Objective: To investigate the role of CD4(+)CD25(+) regulatory T cells (Tr cells) in the pathogenesis of asthma in children.
Methods: Peripheral blood samples were collected from 20 pediatric patients with asthma, 10 male and 10 female, aged 7 (3-12), and 20 healthy children, 10 male and 10 female, aged 6.5 (2-11). Lymphocytes were isolated. Flow cytometry was used to examine the percentages of CD4(+)CD25(+) regulatory T cells, IL-10 secreting CD4(+)CD25(+) regulatory T cells (CD4(+)CD25(+)-IL-10), and transforming growth factor (TGF)-beta secreting CD4(+)CD25(+) regulatory T cells (CD4(+)CD25(+)-TGF-beta). RT-PCR and real-time PCR were used to detect the mRNA expression of suppressor of cytokine signal 1 (SOSC1) and Foxp3.
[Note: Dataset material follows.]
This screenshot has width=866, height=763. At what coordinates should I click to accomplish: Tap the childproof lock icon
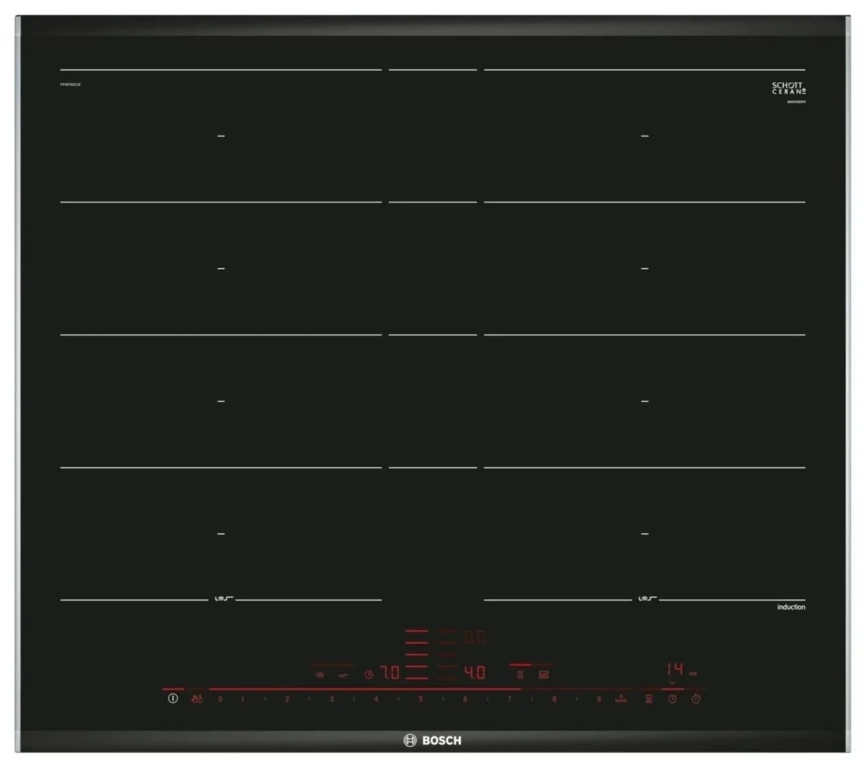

Results: The percentages of CD4(+)CD25(+) regulatory T cells of the asthma children was 6.51% +/- 1.94%, significantly lower than that of the healthy children (11.96% +/- 2.30%, P < 0.01); the percentage of CD4(+)CD25(+)-IL-10 of the asthma children was 1.46% +/- 0.35%, significantly lower than that of the healthy children (5.65% +/- 1.70%, P < 0.01); and the percentage of CD4(+)CD25(+)-TGF-beta of the asthma children was 1.24% +/- 0.21%, significantly lower than that t of the healthy children (4.23% +/- 1.65%, P < 0.01). The Foxp3 mRNA expression of the asthma children was 0.12 +/- 0.05, significantly lower than that of the healthy children (1.71 +/- 0.58, P < 0.01); and the SOCS1 mRNA expression of the asthma children was 0.38 +/- 0.19, significantly lower than that of the healthy children (1.51 +/- 0.41, P < 0.01).
Conclusion: The decrease of CD4(+)CD25(+) regulatory T cells may be involved in the pathogenesis of asthma. The decreased mRNA expression of Foxp3 and SOCS1 may be associated with the aberrant development of CD4(+)CD25(+) regulatory T cells.